EXERCISE
Copy the data exactly. No line may be skipped.

_ _ _ _

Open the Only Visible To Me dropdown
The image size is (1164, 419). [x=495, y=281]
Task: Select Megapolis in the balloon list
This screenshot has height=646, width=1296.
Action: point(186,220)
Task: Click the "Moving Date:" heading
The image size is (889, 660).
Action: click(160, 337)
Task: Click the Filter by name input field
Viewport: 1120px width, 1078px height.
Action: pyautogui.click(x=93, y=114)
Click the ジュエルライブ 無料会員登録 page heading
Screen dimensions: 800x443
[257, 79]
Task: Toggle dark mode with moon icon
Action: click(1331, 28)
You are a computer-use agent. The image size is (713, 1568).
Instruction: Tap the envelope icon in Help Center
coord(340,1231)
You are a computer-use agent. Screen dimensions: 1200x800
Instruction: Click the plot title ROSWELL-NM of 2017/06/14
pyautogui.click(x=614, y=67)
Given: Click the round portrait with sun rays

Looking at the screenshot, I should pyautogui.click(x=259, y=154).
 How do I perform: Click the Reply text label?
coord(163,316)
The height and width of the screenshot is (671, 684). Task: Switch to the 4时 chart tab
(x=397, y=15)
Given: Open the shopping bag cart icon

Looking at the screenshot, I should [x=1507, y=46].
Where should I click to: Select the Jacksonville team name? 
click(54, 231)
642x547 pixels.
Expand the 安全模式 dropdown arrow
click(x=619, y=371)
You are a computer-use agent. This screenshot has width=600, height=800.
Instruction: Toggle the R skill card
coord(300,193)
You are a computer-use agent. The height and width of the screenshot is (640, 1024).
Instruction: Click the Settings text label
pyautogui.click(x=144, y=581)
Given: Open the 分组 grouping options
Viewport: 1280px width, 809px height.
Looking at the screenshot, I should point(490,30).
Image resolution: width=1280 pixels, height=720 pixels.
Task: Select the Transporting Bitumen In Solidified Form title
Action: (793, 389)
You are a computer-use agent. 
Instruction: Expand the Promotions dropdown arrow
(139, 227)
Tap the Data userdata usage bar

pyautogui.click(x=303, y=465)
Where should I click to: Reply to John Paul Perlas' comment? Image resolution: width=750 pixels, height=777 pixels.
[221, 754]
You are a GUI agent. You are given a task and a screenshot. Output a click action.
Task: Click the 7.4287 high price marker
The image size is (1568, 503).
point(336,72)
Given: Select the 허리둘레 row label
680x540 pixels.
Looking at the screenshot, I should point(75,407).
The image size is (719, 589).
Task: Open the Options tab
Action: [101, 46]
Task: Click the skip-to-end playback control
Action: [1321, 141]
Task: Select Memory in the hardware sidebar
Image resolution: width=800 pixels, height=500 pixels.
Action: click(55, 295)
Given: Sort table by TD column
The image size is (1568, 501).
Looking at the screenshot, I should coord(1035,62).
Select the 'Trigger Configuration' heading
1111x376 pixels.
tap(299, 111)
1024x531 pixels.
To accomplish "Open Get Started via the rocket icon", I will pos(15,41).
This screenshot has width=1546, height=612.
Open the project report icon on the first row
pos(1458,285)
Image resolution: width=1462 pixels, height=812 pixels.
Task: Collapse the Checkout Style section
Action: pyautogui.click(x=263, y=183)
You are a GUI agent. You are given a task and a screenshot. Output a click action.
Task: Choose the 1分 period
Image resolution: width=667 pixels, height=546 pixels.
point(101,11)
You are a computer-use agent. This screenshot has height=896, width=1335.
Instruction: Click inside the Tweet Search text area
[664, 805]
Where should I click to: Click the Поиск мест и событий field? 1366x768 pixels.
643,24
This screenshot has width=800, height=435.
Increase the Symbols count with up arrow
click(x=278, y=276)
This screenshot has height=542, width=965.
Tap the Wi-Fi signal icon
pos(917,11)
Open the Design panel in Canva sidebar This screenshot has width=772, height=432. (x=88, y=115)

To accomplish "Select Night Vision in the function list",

_ _ _ _

ANSWER SPACE
Open the Only Visible To Me dropdown
The image size is (1164, 419). [x=495, y=281]
Task: Select Megapolis in the balloon list
This screenshot has height=646, width=1296.
Action: point(186,220)
Task: Click the "Moving Date:" heading
The image size is (889, 660).
Action: click(160, 337)
Task: Click the Filter by name input field
Viewport: 1120px width, 1078px height.
Action: pyautogui.click(x=93, y=114)
Click the ジュエルライブ 無料会員登録 page heading
Screen dimensions: 800x443
[257, 79]
Task: Toggle dark mode with moon icon
Action: click(1331, 28)
You are a computer-use agent. The image size is (713, 1568).
Instruction: Tap the envelope icon in Help Center
coord(340,1231)
You are a computer-use agent. Screen dimensions: 1200x800
Instruction: Click the plot title ROSWELL-NM of 2017/06/14
pyautogui.click(x=614, y=67)
Given: Click the round portrait with sun rays

Looking at the screenshot, I should pyautogui.click(x=259, y=154).
 How do I perform: Click the Reply text label?
coord(163,316)
The height and width of the screenshot is (671, 684). Task: Switch to the 4时 chart tab
(x=397, y=15)
Given: Open the shopping bag cart icon

Looking at the screenshot, I should [x=1507, y=46].
Where should I click to: Select the Jacksonville team name? 
click(54, 231)
642x547 pixels.
Expand the 安全模式 dropdown arrow
click(x=619, y=371)
You are a computer-use agent. This screenshot has width=600, height=800.
Instruction: Toggle the R skill card
coord(300,193)
You are a computer-use agent. The height and width of the screenshot is (640, 1024).
Instruction: Click the Settings text label
pyautogui.click(x=144, y=581)
Given: Open the 分组 grouping options
Viewport: 1280px width, 809px height.
Looking at the screenshot, I should point(490,30).
Image resolution: width=1280 pixels, height=720 pixels.
Task: Select the Transporting Bitumen In Solidified Form title
Action: (793, 389)
You are a computer-use agent. 
Instruction: Expand the Promotions dropdown arrow
(139, 227)
Tap the Data userdata usage bar

pyautogui.click(x=303, y=465)
Where should I click to: Reply to John Paul Perlas' comment? Image resolution: width=750 pixels, height=777 pixels.
[221, 754]
You are a GUI agent. You are given a task and a screenshot. Output a click action.
Task: Click the 7.4287 high price marker
The image size is (1568, 503).
point(336,72)
Given: Select the 허리둘레 row label
680x540 pixels.
Looking at the screenshot, I should point(75,407).
The image size is (719, 589).
Task: Open the Options tab
Action: [101, 46]
Task: Click the skip-to-end playback control
Action: [1321, 141]
Task: Select Memory in the hardware sidebar
Image resolution: width=800 pixels, height=500 pixels.
Action: click(55, 295)
Given: Sort table by TD column
The image size is (1568, 501).
Looking at the screenshot, I should coord(1035,62).
Select the 'Trigger Configuration' heading
1111x376 pixels.
tap(299, 111)
1024x531 pixels.
To accomplish "Open Get Started via the rocket icon", I will pos(15,41).
This screenshot has width=1546, height=612.
Open the project report icon on the first row
pos(1458,285)
Image resolution: width=1462 pixels, height=812 pixels.
Task: Collapse the Checkout Style section
Action: pyautogui.click(x=263, y=183)
You are a GUI agent. You are given a task and a screenshot. Output a click action.
Task: Choose the 1分 period
Image resolution: width=667 pixels, height=546 pixels.
point(101,11)
You are a computer-use agent. This screenshot has height=896, width=1335.
Instruction: Click inside the Tweet Search text area
[664, 805]
Where should I click to: Click the Поиск мест и событий field? 1366x768 pixels.
643,24
This screenshot has width=800, height=435.
Increase the Symbols count with up arrow
click(x=278, y=276)
This screenshot has height=542, width=965.
Tap the Wi-Fi signal icon
pos(917,11)
Open the Design panel in Canva sidebar This screenshot has width=772, height=432. (x=88, y=115)

To accomplish "Select Night Vision in the function list",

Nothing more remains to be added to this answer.